[Item coordinate data]
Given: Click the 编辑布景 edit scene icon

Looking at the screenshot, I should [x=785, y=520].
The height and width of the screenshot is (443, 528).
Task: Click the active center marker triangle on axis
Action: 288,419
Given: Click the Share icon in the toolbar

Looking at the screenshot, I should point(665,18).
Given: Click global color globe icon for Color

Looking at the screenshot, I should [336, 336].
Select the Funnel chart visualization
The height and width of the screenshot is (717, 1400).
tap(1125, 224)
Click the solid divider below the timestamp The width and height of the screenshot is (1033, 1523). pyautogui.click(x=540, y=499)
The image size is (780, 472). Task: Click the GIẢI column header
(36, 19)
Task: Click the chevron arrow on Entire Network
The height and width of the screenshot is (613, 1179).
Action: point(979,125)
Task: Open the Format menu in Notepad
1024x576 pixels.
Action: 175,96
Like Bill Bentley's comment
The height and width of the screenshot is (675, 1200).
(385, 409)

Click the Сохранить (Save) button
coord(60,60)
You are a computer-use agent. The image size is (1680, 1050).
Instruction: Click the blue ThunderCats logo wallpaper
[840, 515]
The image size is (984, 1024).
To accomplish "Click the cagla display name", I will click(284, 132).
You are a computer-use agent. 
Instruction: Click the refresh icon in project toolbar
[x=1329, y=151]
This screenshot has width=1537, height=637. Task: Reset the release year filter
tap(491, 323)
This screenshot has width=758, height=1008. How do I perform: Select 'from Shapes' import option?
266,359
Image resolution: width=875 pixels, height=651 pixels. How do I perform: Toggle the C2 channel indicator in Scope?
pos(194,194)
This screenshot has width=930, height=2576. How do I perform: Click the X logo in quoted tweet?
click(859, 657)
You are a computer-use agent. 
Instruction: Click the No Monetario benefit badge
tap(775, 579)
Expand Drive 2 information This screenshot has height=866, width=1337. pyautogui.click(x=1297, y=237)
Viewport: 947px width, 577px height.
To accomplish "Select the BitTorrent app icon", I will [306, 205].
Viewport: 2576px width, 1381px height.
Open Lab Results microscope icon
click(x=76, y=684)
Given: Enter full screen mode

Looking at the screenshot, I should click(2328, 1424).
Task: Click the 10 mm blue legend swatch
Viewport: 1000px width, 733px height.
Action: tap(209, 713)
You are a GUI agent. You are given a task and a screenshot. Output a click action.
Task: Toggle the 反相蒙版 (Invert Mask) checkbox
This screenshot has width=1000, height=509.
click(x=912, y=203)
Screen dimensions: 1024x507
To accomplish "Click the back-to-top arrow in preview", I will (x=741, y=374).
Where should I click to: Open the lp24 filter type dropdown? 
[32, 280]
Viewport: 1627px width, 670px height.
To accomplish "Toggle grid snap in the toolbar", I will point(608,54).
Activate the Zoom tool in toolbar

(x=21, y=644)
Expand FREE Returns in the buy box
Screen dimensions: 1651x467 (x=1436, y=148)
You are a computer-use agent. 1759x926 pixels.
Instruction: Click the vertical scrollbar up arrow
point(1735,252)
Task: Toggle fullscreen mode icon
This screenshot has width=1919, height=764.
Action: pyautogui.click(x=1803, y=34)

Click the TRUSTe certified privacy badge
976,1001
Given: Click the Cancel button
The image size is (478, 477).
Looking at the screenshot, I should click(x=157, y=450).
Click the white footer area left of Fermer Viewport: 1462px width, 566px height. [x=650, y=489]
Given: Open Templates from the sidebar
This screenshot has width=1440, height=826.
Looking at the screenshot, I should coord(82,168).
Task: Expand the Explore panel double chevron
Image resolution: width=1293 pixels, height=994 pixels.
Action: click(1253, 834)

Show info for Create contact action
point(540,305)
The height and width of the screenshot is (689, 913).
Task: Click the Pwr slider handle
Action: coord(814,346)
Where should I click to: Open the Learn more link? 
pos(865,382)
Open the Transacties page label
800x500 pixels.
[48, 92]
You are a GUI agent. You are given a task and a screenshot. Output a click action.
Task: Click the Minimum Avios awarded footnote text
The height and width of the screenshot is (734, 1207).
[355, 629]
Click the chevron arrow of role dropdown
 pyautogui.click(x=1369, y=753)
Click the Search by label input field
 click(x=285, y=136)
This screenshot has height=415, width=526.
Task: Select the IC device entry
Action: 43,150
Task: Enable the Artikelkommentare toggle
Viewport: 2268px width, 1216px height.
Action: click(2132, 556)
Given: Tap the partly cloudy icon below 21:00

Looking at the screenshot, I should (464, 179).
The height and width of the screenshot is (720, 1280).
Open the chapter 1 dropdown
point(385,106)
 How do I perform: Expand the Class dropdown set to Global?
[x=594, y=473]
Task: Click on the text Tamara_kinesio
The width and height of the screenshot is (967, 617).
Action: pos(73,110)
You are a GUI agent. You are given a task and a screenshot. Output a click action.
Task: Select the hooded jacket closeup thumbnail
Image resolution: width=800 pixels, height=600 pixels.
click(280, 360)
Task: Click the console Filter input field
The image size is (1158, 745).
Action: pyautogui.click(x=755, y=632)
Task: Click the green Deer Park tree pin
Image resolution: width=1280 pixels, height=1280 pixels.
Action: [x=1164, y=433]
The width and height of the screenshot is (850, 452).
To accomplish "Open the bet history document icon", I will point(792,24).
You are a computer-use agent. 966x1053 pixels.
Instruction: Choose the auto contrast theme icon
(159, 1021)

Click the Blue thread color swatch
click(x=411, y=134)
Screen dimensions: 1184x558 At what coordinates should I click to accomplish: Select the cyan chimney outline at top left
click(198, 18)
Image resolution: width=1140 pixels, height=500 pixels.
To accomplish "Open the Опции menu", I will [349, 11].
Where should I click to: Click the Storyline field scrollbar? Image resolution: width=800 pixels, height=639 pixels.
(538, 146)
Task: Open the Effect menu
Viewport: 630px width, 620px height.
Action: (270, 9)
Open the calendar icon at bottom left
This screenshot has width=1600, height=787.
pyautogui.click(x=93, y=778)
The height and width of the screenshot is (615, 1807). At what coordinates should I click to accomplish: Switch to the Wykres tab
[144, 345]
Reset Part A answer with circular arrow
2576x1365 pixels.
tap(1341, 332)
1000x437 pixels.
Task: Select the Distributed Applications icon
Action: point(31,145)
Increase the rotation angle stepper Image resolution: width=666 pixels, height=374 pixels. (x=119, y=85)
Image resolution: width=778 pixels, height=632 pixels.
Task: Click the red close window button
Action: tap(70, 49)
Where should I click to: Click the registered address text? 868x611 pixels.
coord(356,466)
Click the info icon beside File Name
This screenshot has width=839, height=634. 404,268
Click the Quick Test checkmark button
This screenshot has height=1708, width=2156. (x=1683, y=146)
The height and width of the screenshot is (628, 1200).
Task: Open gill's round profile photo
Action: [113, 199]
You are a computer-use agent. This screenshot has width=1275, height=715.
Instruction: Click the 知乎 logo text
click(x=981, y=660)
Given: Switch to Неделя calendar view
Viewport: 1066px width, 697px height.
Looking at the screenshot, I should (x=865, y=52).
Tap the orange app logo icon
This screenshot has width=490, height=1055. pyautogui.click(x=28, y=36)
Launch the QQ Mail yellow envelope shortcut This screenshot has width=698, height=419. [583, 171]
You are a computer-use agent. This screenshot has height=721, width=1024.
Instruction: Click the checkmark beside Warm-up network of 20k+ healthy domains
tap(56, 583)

▶ **Aim of the exercise**
Reproduce all of the item coordinate lines above, word for word and in the same order.

▶ **Answer to the problem**
Given: Click the 编辑布景 edit scene icon

Looking at the screenshot, I should [x=785, y=520].
The height and width of the screenshot is (443, 528).
Task: Click the active center marker triangle on axis
Action: 288,419
Given: Click the Share icon in the toolbar

Looking at the screenshot, I should point(665,18).
Given: Click global color globe icon for Color

Looking at the screenshot, I should [336, 336].
Select the Funnel chart visualization
The height and width of the screenshot is (717, 1400).
tap(1125, 224)
Click the solid divider below the timestamp The width and height of the screenshot is (1033, 1523). pyautogui.click(x=540, y=499)
The image size is (780, 472). Task: Click the GIẢI column header
(36, 19)
Task: Click the chevron arrow on Entire Network
The height and width of the screenshot is (613, 1179).
Action: point(979,125)
Task: Open the Format menu in Notepad
1024x576 pixels.
Action: 175,96
Like Bill Bentley's comment
The height and width of the screenshot is (675, 1200).
(385, 409)

Click the Сохранить (Save) button
coord(60,60)
You are a computer-use agent. The image size is (1680, 1050).
Instruction: Click the blue ThunderCats logo wallpaper
[840, 515]
The image size is (984, 1024).
To accomplish "Click the cagla display name", I will click(284, 132).
You are a computer-use agent. 
Instruction: Click the refresh icon in project toolbar
[x=1329, y=151]
This screenshot has width=1537, height=637. Task: Reset the release year filter
tap(491, 323)
This screenshot has width=758, height=1008. How do I perform: Select 'from Shapes' import option?
266,359
Image resolution: width=875 pixels, height=651 pixels. How do I perform: Toggle the C2 channel indicator in Scope?
pos(194,194)
This screenshot has width=930, height=2576. How do I perform: Click the X logo in quoted tweet?
click(859, 657)
You are a computer-use agent. 
Instruction: Click the No Monetario benefit badge
tap(775, 579)
Expand Drive 2 information This screenshot has height=866, width=1337. pyautogui.click(x=1297, y=237)
Viewport: 947px width, 577px height.
To accomplish "Select the BitTorrent app icon", I will [306, 205].
Viewport: 2576px width, 1381px height.
Open Lab Results microscope icon
click(x=76, y=684)
Given: Enter full screen mode

Looking at the screenshot, I should click(2328, 1424).
Task: Click the 10 mm blue legend swatch
Viewport: 1000px width, 733px height.
Action: tap(209, 713)
You are a GUI agent. You are given a task and a screenshot. Output a click action.
Task: Toggle the 反相蒙版 (Invert Mask) checkbox
This screenshot has width=1000, height=509.
click(x=912, y=203)
Screen dimensions: 1024x507
To accomplish "Click the back-to-top arrow in preview", I will (x=741, y=374).
Where should I click to: Open the lp24 filter type dropdown? 
[32, 280]
Viewport: 1627px width, 670px height.
To accomplish "Toggle grid snap in the toolbar", I will point(608,54).
Activate the Zoom tool in toolbar

(x=21, y=644)
Expand FREE Returns in the buy box
Screen dimensions: 1651x467 (x=1436, y=148)
You are a computer-use agent. 1759x926 pixels.
Instruction: Click the vertical scrollbar up arrow
point(1735,252)
Task: Toggle fullscreen mode icon
This screenshot has width=1919, height=764.
Action: pyautogui.click(x=1803, y=34)

Click the TRUSTe certified privacy badge
976,1001
Given: Click the Cancel button
The image size is (478, 477).
Looking at the screenshot, I should click(x=157, y=450).
Click the white footer area left of Fermer Viewport: 1462px width, 566px height. [x=650, y=489]
Given: Open Templates from the sidebar
This screenshot has width=1440, height=826.
Looking at the screenshot, I should coord(82,168).
Task: Expand the Explore panel double chevron
Image resolution: width=1293 pixels, height=994 pixels.
Action: click(1253, 834)

Show info for Create contact action
point(540,305)
The height and width of the screenshot is (689, 913).
Task: Click the Pwr slider handle
Action: coord(814,346)
Where should I click to: Open the Learn more link? 
pos(865,382)
Open the Transacties page label
800x500 pixels.
[48, 92]
You are a GUI agent. You are given a task and a screenshot. Output a click action.
Task: Click the Minimum Avios awarded footnote text
The height and width of the screenshot is (734, 1207).
[355, 629]
Click the chevron arrow of role dropdown
 pyautogui.click(x=1369, y=753)
Click the Search by label input field
 click(x=285, y=136)
This screenshot has height=415, width=526.
Task: Select the IC device entry
Action: 43,150
Task: Enable the Artikelkommentare toggle
Viewport: 2268px width, 1216px height.
Action: click(2132, 556)
Given: Tap the partly cloudy icon below 21:00

Looking at the screenshot, I should (464, 179).
The height and width of the screenshot is (720, 1280).
Open the chapter 1 dropdown
point(385,106)
 How do I perform: Expand the Class dropdown set to Global?
[x=594, y=473]
Task: Click on the text Tamara_kinesio
The width and height of the screenshot is (967, 617).
Action: pos(73,110)
You are a GUI agent. You are given a task and a screenshot. Output a click action.
Task: Select the hooded jacket closeup thumbnail
Image resolution: width=800 pixels, height=600 pixels.
click(280, 360)
Task: Click the console Filter input field
The image size is (1158, 745).
Action: pyautogui.click(x=755, y=632)
Task: Click the green Deer Park tree pin
Image resolution: width=1280 pixels, height=1280 pixels.
Action: [x=1164, y=433]
The width and height of the screenshot is (850, 452).
To accomplish "Open the bet history document icon", I will point(792,24).
You are a computer-use agent. 966x1053 pixels.
Instruction: Choose the auto contrast theme icon
(159, 1021)

Click the Blue thread color swatch
click(x=411, y=134)
Screen dimensions: 1184x558 At what coordinates should I click to accomplish: Select the cyan chimney outline at top left
click(198, 18)
Image resolution: width=1140 pixels, height=500 pixels.
To accomplish "Open the Опции menu", I will [349, 11].
Where should I click to: Click the Storyline field scrollbar? Image resolution: width=800 pixels, height=639 pixels.
(538, 146)
Task: Open the Effect menu
Viewport: 630px width, 620px height.
Action: (270, 9)
Open the calendar icon at bottom left
This screenshot has width=1600, height=787.
pyautogui.click(x=93, y=778)
The height and width of the screenshot is (615, 1807). At what coordinates should I click to accomplish: Switch to the Wykres tab
[144, 345]
Reset Part A answer with circular arrow
2576x1365 pixels.
tap(1341, 332)
1000x437 pixels.
Task: Select the Distributed Applications icon
Action: point(31,145)
Increase the rotation angle stepper Image resolution: width=666 pixels, height=374 pixels. (x=119, y=85)
Image resolution: width=778 pixels, height=632 pixels.
Task: Click the red close window button
Action: tap(70, 49)
Where should I click to: Click the registered address text? 868x611 pixels.
coord(356,466)
Click the info icon beside File Name
This screenshot has width=839, height=634. 404,268
Click the Quick Test checkmark button
This screenshot has height=1708, width=2156. (x=1683, y=146)
The height and width of the screenshot is (628, 1200).
Task: Open gill's round profile photo
Action: [113, 199]
You are a computer-use agent. This screenshot has width=1275, height=715.
Instruction: Click the 知乎 logo text
click(x=981, y=660)
Given: Switch to Неделя calendar view
Viewport: 1066px width, 697px height.
Looking at the screenshot, I should (x=865, y=52).
Tap the orange app logo icon
This screenshot has width=490, height=1055. pyautogui.click(x=28, y=36)
Launch the QQ Mail yellow envelope shortcut This screenshot has width=698, height=419. [583, 171]
You are a computer-use agent. This screenshot has height=721, width=1024.
Instruction: Click the checkmark beside Warm-up network of 20k+ healthy domains
tap(56, 583)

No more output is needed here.